Enhancement of the antiinflammatory effect of ethyl 4-biphenylyl acetate in ointment by beta-cyclodextrin derivatives: increased absorption and localized activation of the prodrug in rats.

Ethyl 4-biphenylyl acetate (EBA) is a prodrug of the antiinflammatory 4-biphenylyl acetic acid (BPAA). The inclusion complexes of EBA with beta-cyclodextrin (beta-CyD), heptakis(2,6-di-O-methyl)-beta-cyclodextrin (DM-beta-CyD), and 2-hydroxypropyl-beta-cyclodextrin (HP-beta-CyD) at a molar ratio of 1:2 (EBA:cyclodextrin) were prepared and used to make hydrophilic antiinflammatory ointments. The in vitro release of EBA from the ointments was enhanced by complexation in the order of beta-CyD less than DM-beta-CyD less than or equal to HP-beta-CyD. The improvement correlated with the improved solubility and not with the decreased diffusibility observed to occur upon the complexation of EBA. In vivo the complexation with cyclodextrin derivatives increased both the release of EBA from the vehicle and its conversion in the underlying tissue to BPAA, but the total of EBA and BPAA in the tissue was decreased. In vitro studies confirmed that the effects of cyclodextrin derivatives on the conversion were exerted indirectly. The combination of the enhanced release and of the enhanced prodrug hydrolysis by esterases in the site where the antiinflammatory action is required resulted in increased therapeutic effects.

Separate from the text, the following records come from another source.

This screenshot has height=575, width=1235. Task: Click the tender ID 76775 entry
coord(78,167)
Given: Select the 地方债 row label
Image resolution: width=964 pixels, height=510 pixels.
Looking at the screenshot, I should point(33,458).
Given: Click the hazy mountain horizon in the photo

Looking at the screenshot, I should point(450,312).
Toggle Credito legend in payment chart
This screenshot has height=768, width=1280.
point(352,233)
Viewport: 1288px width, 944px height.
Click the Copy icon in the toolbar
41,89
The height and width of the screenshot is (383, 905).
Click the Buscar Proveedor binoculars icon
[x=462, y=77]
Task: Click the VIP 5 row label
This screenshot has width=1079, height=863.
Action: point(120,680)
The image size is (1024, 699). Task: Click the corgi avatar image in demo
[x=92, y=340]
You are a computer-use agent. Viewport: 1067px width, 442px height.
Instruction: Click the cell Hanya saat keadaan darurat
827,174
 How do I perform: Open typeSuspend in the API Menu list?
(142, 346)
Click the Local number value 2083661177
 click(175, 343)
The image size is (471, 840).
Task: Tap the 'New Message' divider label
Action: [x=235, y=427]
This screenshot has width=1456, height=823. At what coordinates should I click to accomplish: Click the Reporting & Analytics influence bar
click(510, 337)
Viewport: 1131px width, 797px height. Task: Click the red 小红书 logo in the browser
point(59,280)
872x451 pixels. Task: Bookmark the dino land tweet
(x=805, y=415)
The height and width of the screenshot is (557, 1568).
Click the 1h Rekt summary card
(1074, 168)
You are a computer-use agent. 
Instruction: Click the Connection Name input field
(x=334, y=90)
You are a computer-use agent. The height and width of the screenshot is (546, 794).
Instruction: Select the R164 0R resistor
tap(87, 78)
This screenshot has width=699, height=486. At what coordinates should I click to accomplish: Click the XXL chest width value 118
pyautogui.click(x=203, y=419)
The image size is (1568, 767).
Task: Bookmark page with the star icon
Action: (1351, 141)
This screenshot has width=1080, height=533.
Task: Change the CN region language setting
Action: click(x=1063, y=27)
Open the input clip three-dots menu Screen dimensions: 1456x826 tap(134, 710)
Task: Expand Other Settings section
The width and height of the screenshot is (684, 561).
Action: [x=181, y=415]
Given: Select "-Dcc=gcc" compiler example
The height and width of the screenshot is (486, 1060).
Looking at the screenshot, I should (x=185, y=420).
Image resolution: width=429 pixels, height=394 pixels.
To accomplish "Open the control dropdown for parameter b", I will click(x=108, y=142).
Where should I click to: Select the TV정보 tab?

In the model of carrageenan-induced acute edema in rat paw, the complexation improved the therapeutic effects over those of EBA alone in the order of beta-CyD less than DM-beta-CyD less than HP-beta-CyD. HP-beta-CyD may be a particularly useful cyclodextrin derivative since it improves the topical availability and does not irritate tissues.